Johannes Freitag

Ich bin ein Nordlicht und irgendwann vor drei Jahren an einem regnerischen und ungemütlichen Maiabend packte mich die Unruhe und ich machte einen Spaziergang. Da muss es passiert sein, aus den Schatten der Hansestadt blies mir der Wind diese Idee in den Kopf. Und ich wurde sie nicht mehr los. Immer mehr manifestierte sie sich. Also fing ich an sie aufzuschreiben.

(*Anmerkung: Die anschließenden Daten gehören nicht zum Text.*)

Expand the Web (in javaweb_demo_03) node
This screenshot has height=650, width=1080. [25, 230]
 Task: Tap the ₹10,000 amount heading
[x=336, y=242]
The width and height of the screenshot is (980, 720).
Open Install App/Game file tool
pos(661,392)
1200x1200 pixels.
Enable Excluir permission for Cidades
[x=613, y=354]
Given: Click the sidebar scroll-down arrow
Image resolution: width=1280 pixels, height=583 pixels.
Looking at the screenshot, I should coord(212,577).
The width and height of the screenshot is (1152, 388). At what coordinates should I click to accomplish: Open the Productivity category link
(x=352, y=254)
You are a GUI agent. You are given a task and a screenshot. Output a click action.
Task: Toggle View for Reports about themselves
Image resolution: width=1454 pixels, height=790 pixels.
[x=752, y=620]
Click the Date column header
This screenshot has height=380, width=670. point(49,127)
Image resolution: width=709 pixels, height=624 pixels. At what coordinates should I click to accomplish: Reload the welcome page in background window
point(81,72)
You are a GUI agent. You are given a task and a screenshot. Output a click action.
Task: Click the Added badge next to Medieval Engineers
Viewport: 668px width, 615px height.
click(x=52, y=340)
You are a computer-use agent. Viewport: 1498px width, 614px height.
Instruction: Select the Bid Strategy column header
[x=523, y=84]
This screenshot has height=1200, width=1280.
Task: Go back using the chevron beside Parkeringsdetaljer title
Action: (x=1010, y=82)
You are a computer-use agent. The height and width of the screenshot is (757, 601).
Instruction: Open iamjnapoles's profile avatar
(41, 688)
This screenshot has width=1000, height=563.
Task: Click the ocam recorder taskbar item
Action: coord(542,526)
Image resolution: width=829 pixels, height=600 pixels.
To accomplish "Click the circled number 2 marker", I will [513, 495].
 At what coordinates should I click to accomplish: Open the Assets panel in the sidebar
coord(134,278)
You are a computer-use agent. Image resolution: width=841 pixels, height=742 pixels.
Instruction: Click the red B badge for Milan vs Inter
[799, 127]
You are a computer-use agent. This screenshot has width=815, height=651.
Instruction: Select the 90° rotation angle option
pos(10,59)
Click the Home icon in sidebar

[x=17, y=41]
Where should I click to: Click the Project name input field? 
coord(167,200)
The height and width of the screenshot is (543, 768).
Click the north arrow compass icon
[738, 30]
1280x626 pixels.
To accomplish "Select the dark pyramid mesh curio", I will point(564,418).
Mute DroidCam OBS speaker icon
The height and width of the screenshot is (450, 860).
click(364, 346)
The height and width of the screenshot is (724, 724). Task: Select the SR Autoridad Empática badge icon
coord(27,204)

Diese hier war anders, stellte ich fest, sie wurde immer mehr und wand sich zwischen meinen Fingern, während ich sie schrieb. Von der ursprünglichen Idee sind nur ein paar Namen geblieben. In den Schatten lauerte anscheinend ein anderer Plan für mich. Wie der aussieht und was daraus wird, könnt ihr hier verfolgen

Rose hatte seit zwanzig Jahren nicht mehr geträumt. Jetzt träumte sie wieder, jede Nacht. Traumhaft schön. Von einer Blumenwiese. Beinahe kitschig bunt. Bis der gellende Hilferuf sie hochschrecken lässt. Jede Nacht.
Hinter der Mauer des Schlafs liegt eine fantastische Parallel-Welt: ein Reich der Fantasie und der Freude. Der Dunkelheit, der Angst, der Schatten. Hier sind Träume wahr. Gut für Rose. Aber Alpträume sind auch mehr als verblassende Schatten. Davon ahnt Rose nichts – von den Traumlanden.

Tom, ein sympathischer und geheimnisvoller Fremder. Schattenschwinge, ein mürrischer, sprechender Rabe.
Rose, die schöne, mächtige Magierin, aber voller Selbstzweifel.
Und Roses Katze, auf
jeden Fall göttlich. Alles, was ein B-Movie braucht.
Nur war es kein Film, es war ein Traum. Und doch war er so real wie das klaffende Loch in Neils Herz. Es gab eine Welt hinter der Mauer des Schlafs. Die Traumlande.